Diocesi di Napoli, annullati ottantotto matrimoni nel 2011

L'impotenza tra le prime cause. Seguono la simulazione, l'inganno e varie inadempienze del contratto matrimoniale. Intanto diminuiscono le unioni celebrate in Chiesa

Matrimonio

Si può chiedere l'annullamento del matrimonio se il coniuge aveva già l'intenzione prima di sposarsi di avere relazioni extraconiugali, di non volere avere figli o di separarsi. Sono questi alcuni casi previsti dal diritto canonico per richiedere l'annullamento del vincolo matrimoniale.

Altri casi sono: la simulazione, quando il coniuge già sapeva di non voler adempire ai compiti matrimoniali, l'inganno,la discrezione di giudizio ovvero l'incapacità di valutare i diritti e i doveri del vincolo, il timore, quando il consenso al matrimonio è avvenuto tramite violenza fisica e morale, l'esclusione del bonum coniugum, quando ci si sposa solo per un fine estraneo a quello del matrimonio e  l'impotenza al rapporto sessuale dell'uomo o della donna.

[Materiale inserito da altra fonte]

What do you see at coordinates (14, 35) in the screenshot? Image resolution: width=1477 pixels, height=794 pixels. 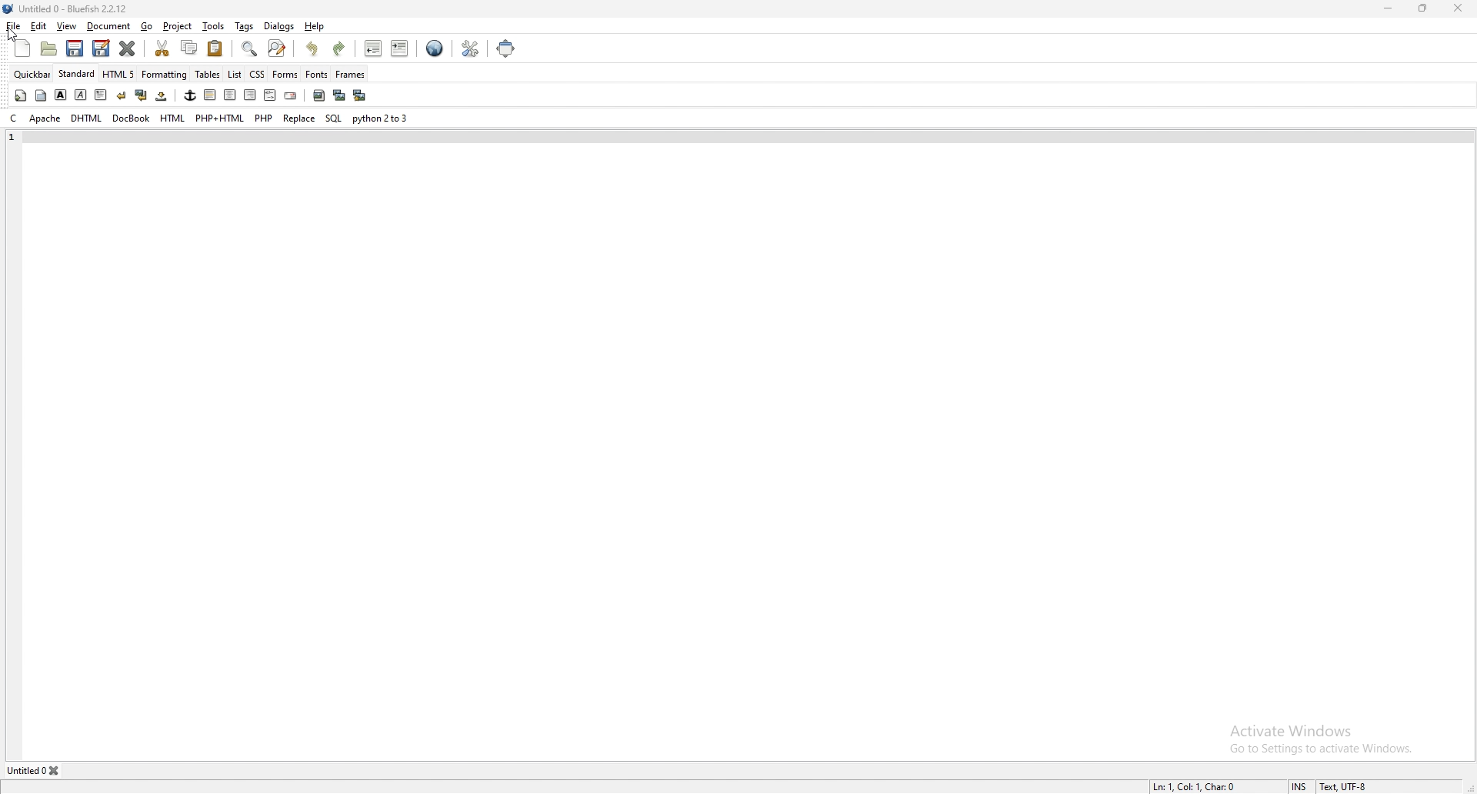 I see `cursor` at bounding box center [14, 35].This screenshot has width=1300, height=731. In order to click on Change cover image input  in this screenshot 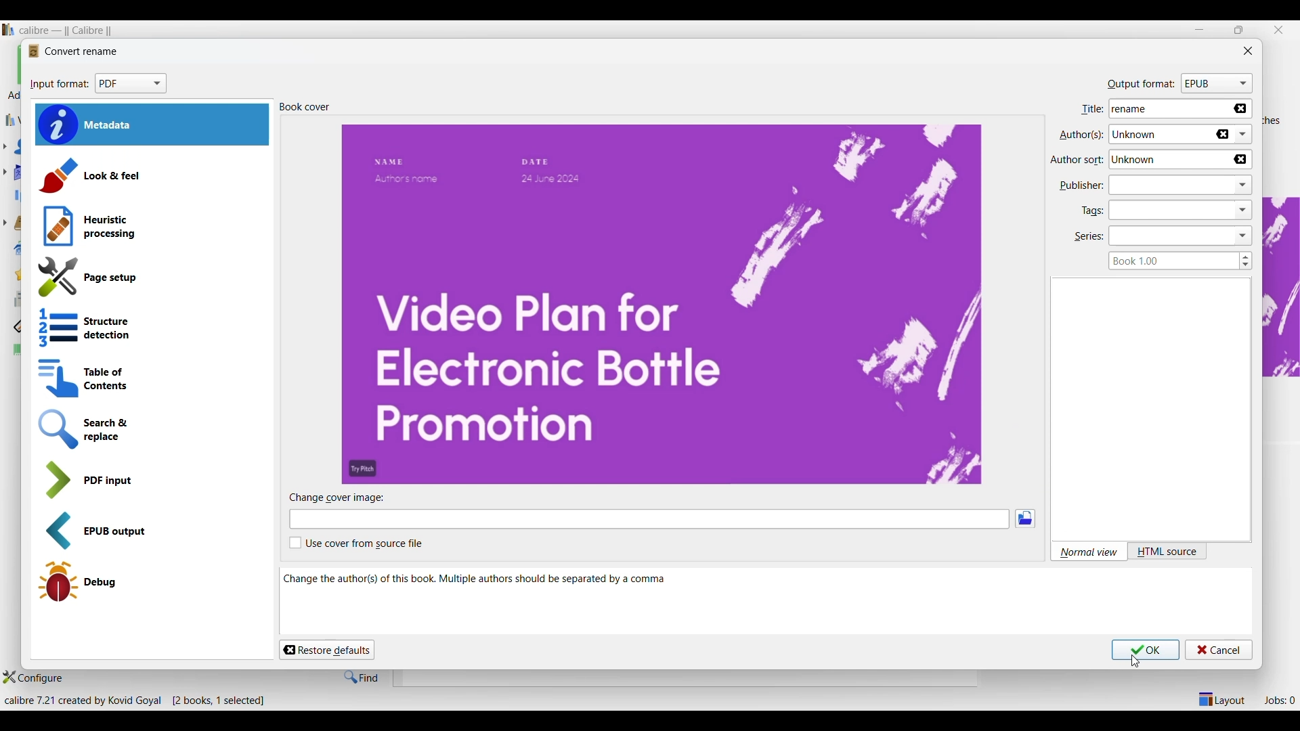, I will do `click(652, 519)`.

Per quanto riguarda l'impotenza, questa deve essere antecedente al matrimonio. Questo non ha nulla a che fare con la sterelità che non è causa di annullamento se il coniuge era stato correttamente imformato della patologia prima di sposarsi.

Nel 2011 nella diocesi di Napoli sono stati annullati 88 matrimoni, 156 nella metropoli napoletana che comprende Acerra, Alife Caiazzo, Aversa, Capua, Caserta, Castellammare-Sorrento, Nola, Pompei, Pozzuoli, Sessa Aurunca, Teano-Calvi, Ischia. Nel 2010 e nel 2009 le cause di nullità sono state 186, 104 a Napoli. C'è una diminuzione delle richieste di nullità nel 2011 rispetto agli anni precedenti.

Un dato che però deve essere ben valutato in quanto c'è una netta diminuzione dei matrimoni religiosi. Sono stati 6.455 nel 2011, 7.015 nel 2010 e 7.496 nel 2009.

Il Tribunale regionale campano è competente in primo grado per le cause di nullità della diocesi di Napoli e della metropoli, in secondo grado per le cause provenienti dai Tribunali regionali siculo, calabro, salernitano-lucano e beneventano. Una grande mole di lavoro che tende prima di tutto ad accertare la verità sulla quale si basa la richiesta di annullamento.

Per quanto riguarda i costi, questi vanno da un minimo di 1.575 a 2.992 euro per l'avvocato, 315 per il procuratore per la sentenza di primo grado, per l'appello si va da 604 euro a 1.207 per l'avvocato e 315 per il procuratore. Per chi non ne abbia la possibilità ci si può avvalere dell'avvocato d'ufficio che costa per il coniuge che ha richiesto la causa 525 euro e per la parte convenuta 262.